The financial system also acts as a principal evaluator of corporate performance. Shareholder value is constructed by the financial market and its institutions: rating agencies, consulting firms, auditors, and finally the stock market itself, a complex institutional infrastructure that promises to evaluate corporate performance and that forces companies into an arms race for profit. Without a constant effort to increase profits and save on costs, companies are threatened with losing shareholder value and finally being discredited. One of the most effective ways to save on costs is to externalize them, by making nature, society, and future generations pay for them.
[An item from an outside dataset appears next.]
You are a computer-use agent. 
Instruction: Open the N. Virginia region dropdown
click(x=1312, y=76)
Corporations face the consequences of globalization that separates corporate decisions and stakeholders, owners and workers, consumers and the places of production. This facilitates the externalization of costs (that is, causing social and environmental problems and damages). Shareholder value myth and competitive pressures are the guiding principles of decisions throughout the supply chain. Globalization, therefore, contributes to a shading of business activities and the externalization of production costs (Princen).
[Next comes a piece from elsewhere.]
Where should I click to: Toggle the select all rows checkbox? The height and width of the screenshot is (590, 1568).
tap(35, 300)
Externalization is enabled by growing corporate power vis-à-vis society, especially in developing countries. Globalization opens up new corridors of power (Jensen and Sandsröm 2011). The effect of companies on softening labor and environmental regulation, that is, the ‘race to the bottom’ is obvious (Drezner 2001; Vogel 1995; Diamond 2003). The institutional setting of today’s mainstream business helps to dilute responsibility. It is a system in which the pursuit of profits is the only ultimate goal and where the externalization of costs upon society, future generations, and nature is not an unfortunate exception, but the rule (Sethi 2013).
The perverse nature of the decisions made by modern business organizations that ignore environmental and social consequences is visible in such phenomena as decision-making under risk and discounting in space and time. Modern business organizations likely engage themselves in “here” and “now” positive options for them. Correspondingly, modern business organizations likely disengage themselves in “far” and “later” negative options from them. The self-centered orientation of many modern business organizations produces environmentally and socially disengaged functioning. These organizations disregard the environmental and social consequences of their functioning in a self-reinforcing cycle (Shrivastava and Zsolnai 2014).